= The Spirit of England =

Cover of first edition of published score

The Spirit of England, Op. 80, is a work for chorus, orchestra, and soprano/tenor soloist in three movements composed by Edward Elgar between 1915 and 1917, setting text from Laurence Binyon's 1914 anthology of poems The Winnowing Fan. The work acts as a requiem for the dead of World War I and is dedicated "to the memory of our glorious men, with a special thought for the Worcesters".

==History==
The first of Binyon's poems used by Elgar was published within a week of Britain's entry into World War I. Its title, "The Fourth of August", marks the date of the declaration of war on Germany.
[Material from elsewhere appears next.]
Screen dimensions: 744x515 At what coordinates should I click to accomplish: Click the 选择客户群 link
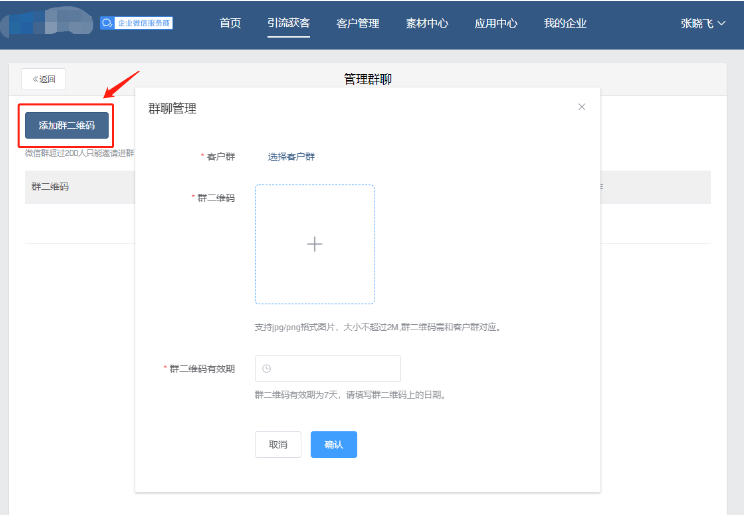pyautogui.click(x=291, y=157)
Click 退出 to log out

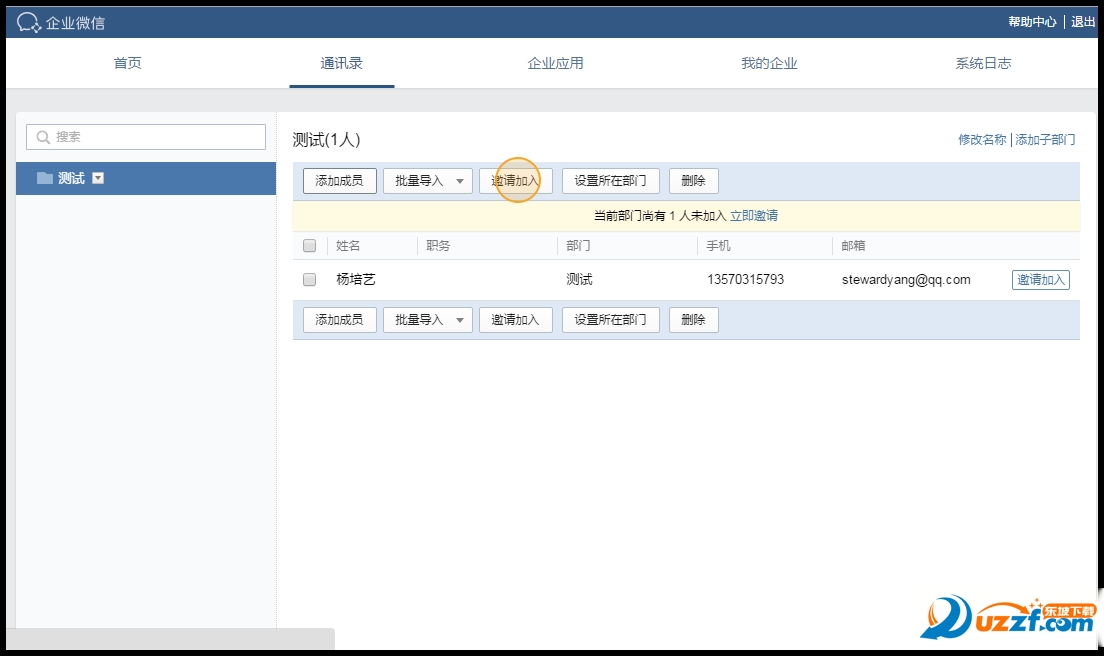[x=1081, y=20]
The second, "To Women", and the third, "For the Fallen", were written before the end of 1914, after British troops had suffered the first of many great losses during the conflict.

Elgar conducted the second and third sections in Leeds in 1916. The complete work was first performed in Birmingham on 4 October 1917, by the soprano Rosina Buckman, with Appleby Matthews conducting his choir and the New Beecham Orchestra.

An abridged version of "For the Fallen", called "With Proud Thanksgiving", was sung at the unveiling of the new Cenotaph in Whitehall on 11 November 1920.

==Movements==

There are three movements:

==Reception==
The anonymous contemporary reviewer in The Times wrote that Elgar's new work "contains some of his most vigorous and inspiring, if not some of his most inspired, work." Looking at the work from the perspective of the 1980s, Edward Greenfield wrote of its "magnificently defying the dangers of wartime bombast". In a 2007 study of Elgar, Rachel Cowgill noted that scholars including Jerrold Northrop Moore and Donald Mitchell class The Spirit of England as one Elgar's "imperialist works". Cowgill comments that musically Elgar seems to respond in such a vein, "with expansive, aspirational melodies built around upward leaps and rising sequences in full choir and orchestra, marked grandioso, nobilmente, and sonoramente." But in her view an earlier writer, Basil Maine, correctly distinguishes between the tone of The Spirit of England and that of other imperialist Elgar works: "The conception is grandiose, but not as the Pomp and Circumstance Marches are. It moves along with no less splendour, but with a more austere deliberation."